— WHAT THE TASK REQUIRES —
Copy the material below again word for word, from the line containing "The height and" through the end, and leave the pictures out.

Data entries
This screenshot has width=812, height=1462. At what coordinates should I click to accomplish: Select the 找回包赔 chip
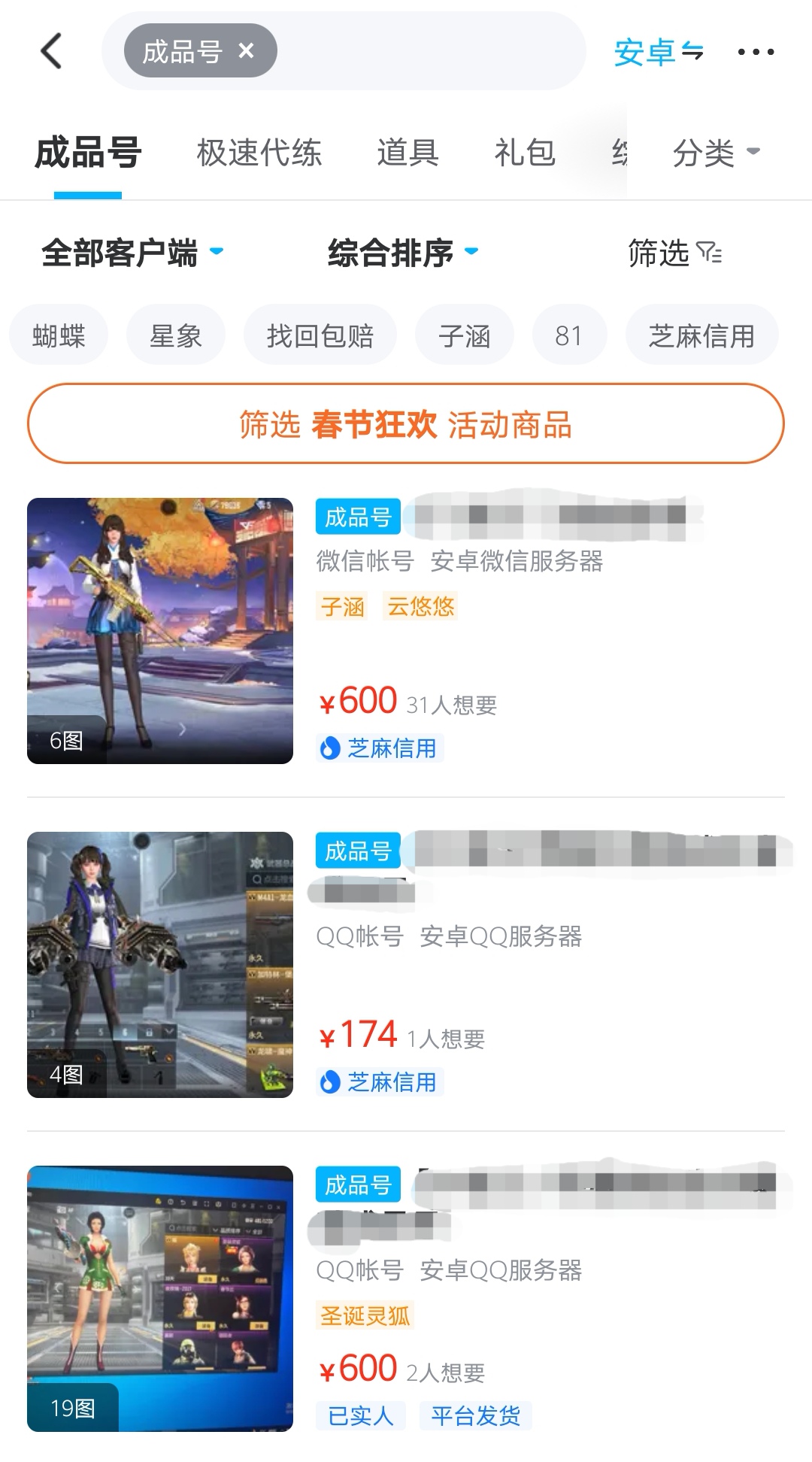click(x=320, y=335)
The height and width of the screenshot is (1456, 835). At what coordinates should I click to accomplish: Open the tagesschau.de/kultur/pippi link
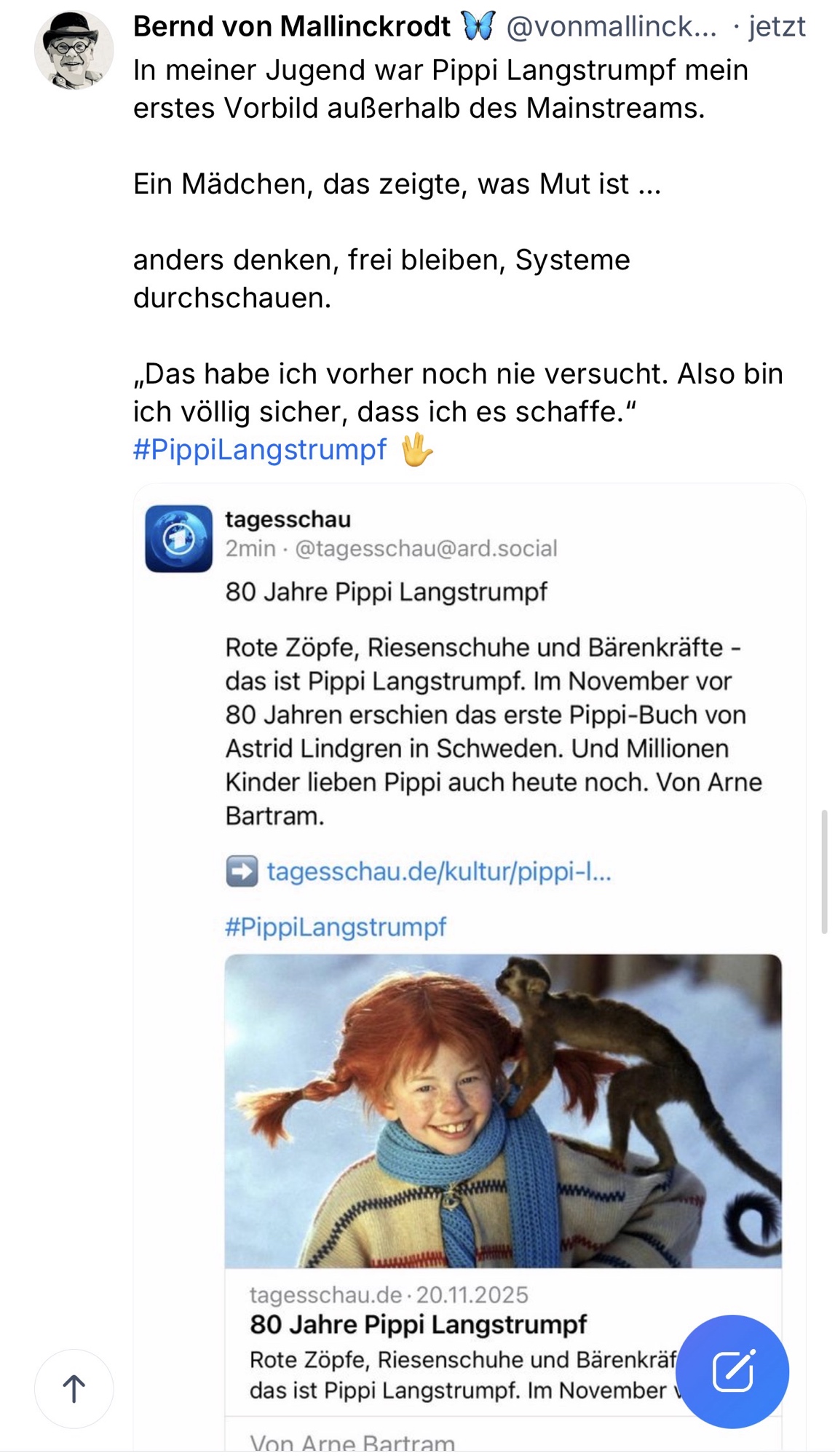pyautogui.click(x=438, y=871)
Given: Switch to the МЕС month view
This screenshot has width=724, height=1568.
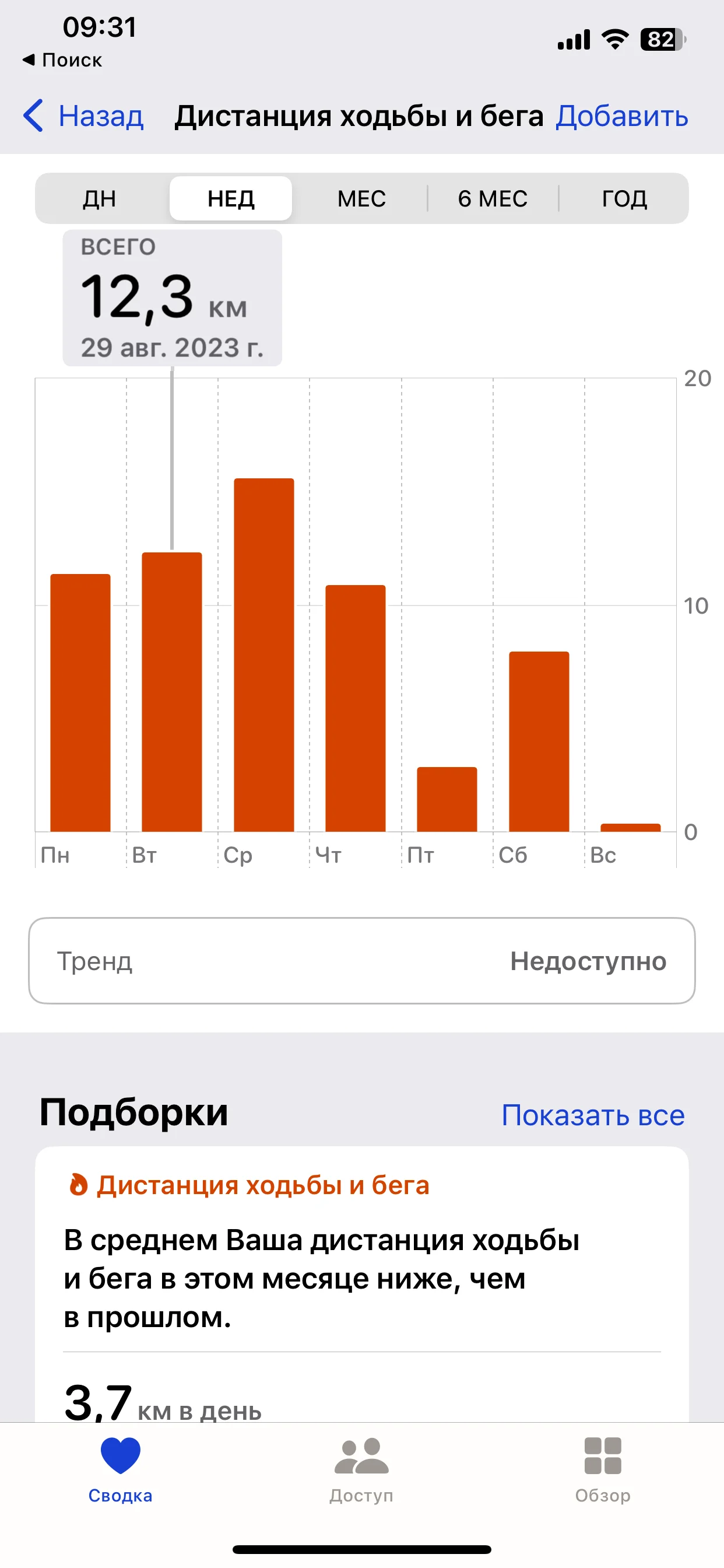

— TASK SOLUTION —
The height and width of the screenshot is (1456, 835). At what coordinates should I click to accomplish: Open the tagesschau.de/kultur/pippi link
pyautogui.click(x=438, y=871)
Given: Switch to the МЕС month view
This screenshot has width=724, height=1568.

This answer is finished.